COSA STA SUCCEDENDO IN RAI?

Si torna a parlare di Rai; dopo il caso Tele-Meloni la maggioranza di governo ha presentato pochi giorni fa in Senato un disegno di legge per la riforma delle modalità elettive del Consiglio di amministrazione della Rai.

Una riforma che cambia sostanzialmente tutto e che sta dando adito a polemiche molto accese.

COME FUNZIONA ADESSO

Al momento il CDA Rai è composto da sette membri in carica per tre anni: uno eletto dai dipendenti Rai, due nominati direttamente dal Ministero dell’economia (Amministratore delegato e Presidente, per il quale però è richiesta la conferma vincolante della commissione di vigilanza Rai con una maggioranza qualificata di due terzi), due sono eletti dalla Camera e due dal Senato.

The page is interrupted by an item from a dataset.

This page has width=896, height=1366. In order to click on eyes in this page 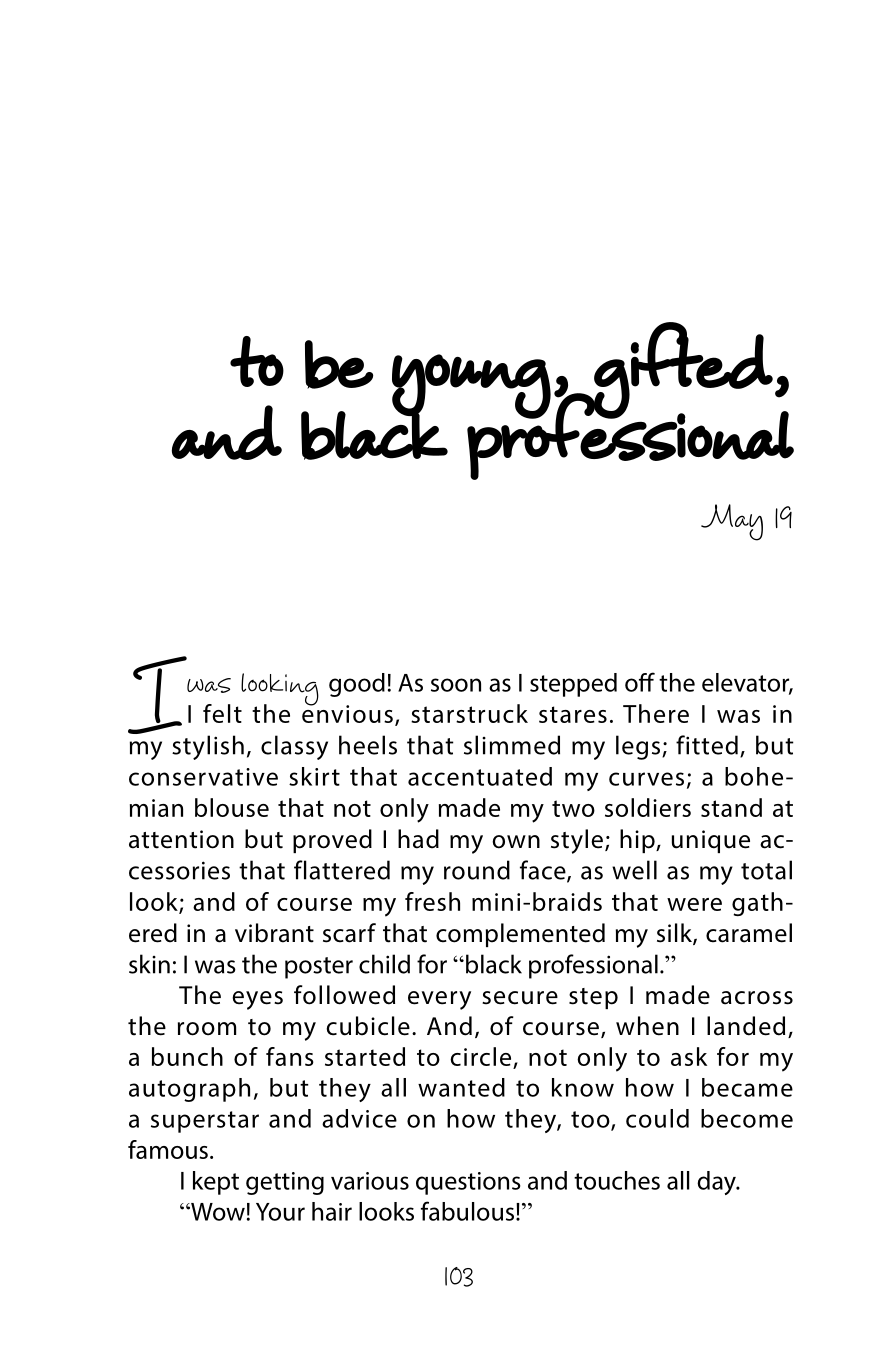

Queste modalità di nomina sono state, nel corso degli anni, criticate da molti partiti: dal Movimento 5 Stelle alla Lega, sino al Partito Democratico, nonostante queste regole siano previste da una legge, la 220 del 2015, voluta dall’allora Presidente del Consiglio Matteo Renzi.

Questa legge, secondo i partiti sopracitati, ha costituito una ‘’lottizzazione’’ della Rai, cioè una vera e propria spartizione tra partiti dei ruoli chiave all’interno della televisione di stato. 

Un vero e proprio sistema di potere in cui le vittime, di fatto, sono state e sono tutt’oggi la neutralità della TV e la libera informazione dei cittadini italiani.

LA RIFORMA

La riforma presentata dal centrodestra cambia tutto, dal tempo in carica dei componenti, che passa da tre a cinque anni, alle modalità elettive del CDA.

La novità principale è che ad avere un ruolo centrale sarà il Parlamento e non più il Governo: dei sette membri infatti uno verrà sempre nominato dai dipendenti Rai, ma gli altri sei da Camera e Senato (tre membri ciascuno). 

A fare molto discutere sono però le maggioranze richieste: la maggioranza qualificata di due terzi dei componenti sarà necessaria solo per le prime due votazioni, dalla terza votazione in poi sarà sufficiente la maggioranza assoluta.

Stesso discorso vale anche per la nomina del Presidente: il parere della commissione di vigilanza resta vincolante, ma anche in questo caso la maggioranza qualificata dei due terzi è richiesta solo per le prime due votazioni, poi sarà richiesta solo la maggioranza assoluta.

LE REAZIONI DELLA POLITICA

Reazioni opposte, quelle di maggioranza e opposizione, a questo disegno di legge.

La prima sostiene infatti di rendere la Rai più indipendente, escludendo il Governo e facendo diventare il Parlamento vero protagonista delle nomine; dall’altra parte si assiste invece ad un duro attacco delle opposizioni, che denunciano il fatto che, essendo sufficiente solo la maggioranza assoluta dalla terza votazione, la maggioranza di governo potrebbe eleggere da sola i componenti, senza cioè l’appoggio (e dunque l’accordo) con le opposizioni.

E IN EUROPA?

Questo duro scontro è accentuato anche dall’entrata in vigore, lo scorso 8 Agosto, del Media Freedom Act, un regolamento europeo -come tale vincolante per gli stati membri- volto a garantire l’indipendenza dei media del servizio pubblico ma soprattutto l’indipendenza editoriale dei media pubblici.

L’Italia al momento si trova in una posizione critica, principalmente per due motivi: il caso dello spyware Paragon, che ha colpito diversi giornalisti, verrà certamente posto all’attenzione dell’europarlamento da PD e Cinque Stelle e, in secondo luogo, la riforma appena illustrata, che sembra andare contro lo stesso regolamento che prevede, appunto, l’indipendenza editoriale delle TV di Stato.

Ci sarebbe infatti da domandarsi che indipendenza editoriale si possa chiedere ad un Presidente e ad un CDA eletti -proviamo ad ipotizzare- al terzo scrutinio con i soli voti della maggioranza di governo, alla quale, di fatto, sarebbero legati a doppio filo.

CONCLUSIONI

È stato lo stesso Presidente della Repubblica Sergio Mattarella a definire il giornalismo, proprio pochi giorni fa, come ‘’il cane da guardia contro le tentazioni e gli eccessi del potere’’.

Avere un’informazione libera e indipendente è uno dei pilastri dello Stato democratico, soprattutto in un contesto come quello italiano in cui già esistono importanti giornali e TV private con linee editoriali molto precise e di parte. 

In questo quadro la TV di Stato gioca un ruolo fondamentale: potrebbe rappresentare l’unico e l’ultimo baluardo di neutralità nel campo dell’informazione.